+++ EXERCISE INPUT +++

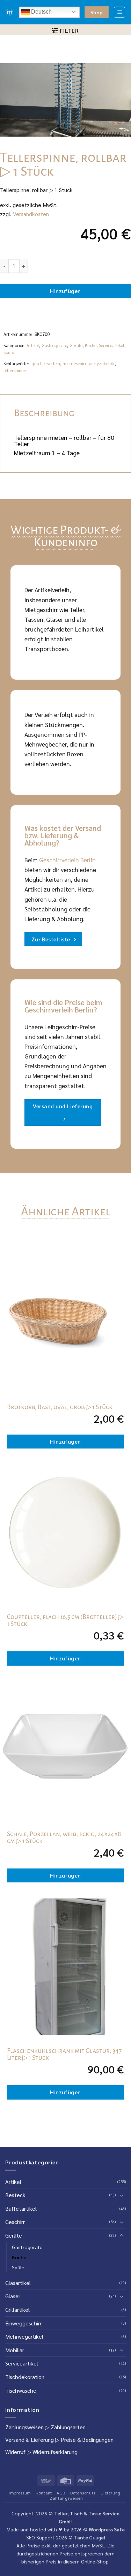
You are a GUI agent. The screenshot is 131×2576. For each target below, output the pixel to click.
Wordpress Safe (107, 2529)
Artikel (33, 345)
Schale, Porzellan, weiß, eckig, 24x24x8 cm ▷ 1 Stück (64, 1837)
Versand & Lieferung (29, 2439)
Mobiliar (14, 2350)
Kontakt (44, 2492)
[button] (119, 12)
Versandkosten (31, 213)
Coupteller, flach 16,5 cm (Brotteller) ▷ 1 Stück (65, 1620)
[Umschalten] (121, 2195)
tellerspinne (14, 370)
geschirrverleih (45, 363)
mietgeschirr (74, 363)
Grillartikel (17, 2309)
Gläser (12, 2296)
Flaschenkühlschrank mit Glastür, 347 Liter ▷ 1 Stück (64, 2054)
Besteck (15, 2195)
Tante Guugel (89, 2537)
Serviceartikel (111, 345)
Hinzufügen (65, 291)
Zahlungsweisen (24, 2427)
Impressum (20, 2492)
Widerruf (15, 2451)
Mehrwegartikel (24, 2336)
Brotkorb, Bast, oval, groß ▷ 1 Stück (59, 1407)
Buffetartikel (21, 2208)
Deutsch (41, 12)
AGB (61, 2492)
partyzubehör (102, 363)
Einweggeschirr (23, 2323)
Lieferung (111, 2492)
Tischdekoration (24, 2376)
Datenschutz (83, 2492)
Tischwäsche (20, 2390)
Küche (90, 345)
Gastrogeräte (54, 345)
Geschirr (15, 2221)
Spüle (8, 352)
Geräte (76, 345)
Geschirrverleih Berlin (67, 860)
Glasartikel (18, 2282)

+++
+++ EXERCISE INPUT +++

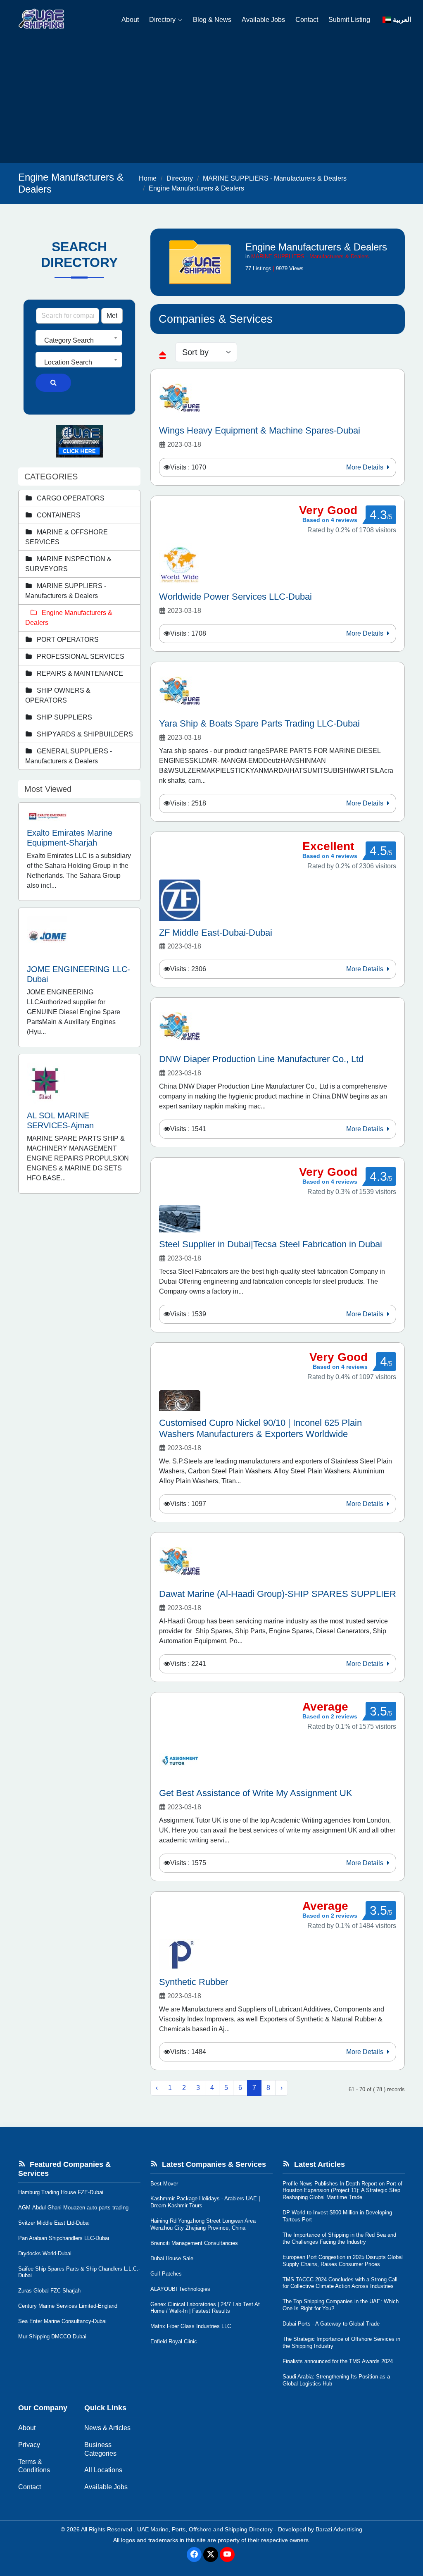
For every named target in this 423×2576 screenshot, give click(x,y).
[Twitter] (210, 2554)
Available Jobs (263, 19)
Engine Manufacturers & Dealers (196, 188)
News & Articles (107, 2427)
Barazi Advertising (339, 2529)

+++

DIRECTIONS –
Beginning at the line with "Deutsch (41, 12)" and stopping after the line with "Glasartikel (18, 2282)", please write out every line of the data above exactly and nothing else.

OUTPUT FOR THIS EXERCISE –
Deutsch (41, 12)
AGB (61, 2492)
partyzubehör (102, 363)
Einweggeschirr (23, 2323)
Lieferung (111, 2492)
Tischdekoration (24, 2376)
Datenschutz (83, 2492)
Tischwäsche (20, 2390)
Küche (90, 345)
Gastrogeräte (54, 345)
Geschirr (15, 2221)
Spüle (8, 352)
Geräte (76, 345)
Geschirrverleih Berlin (67, 860)
Glasartikel (18, 2282)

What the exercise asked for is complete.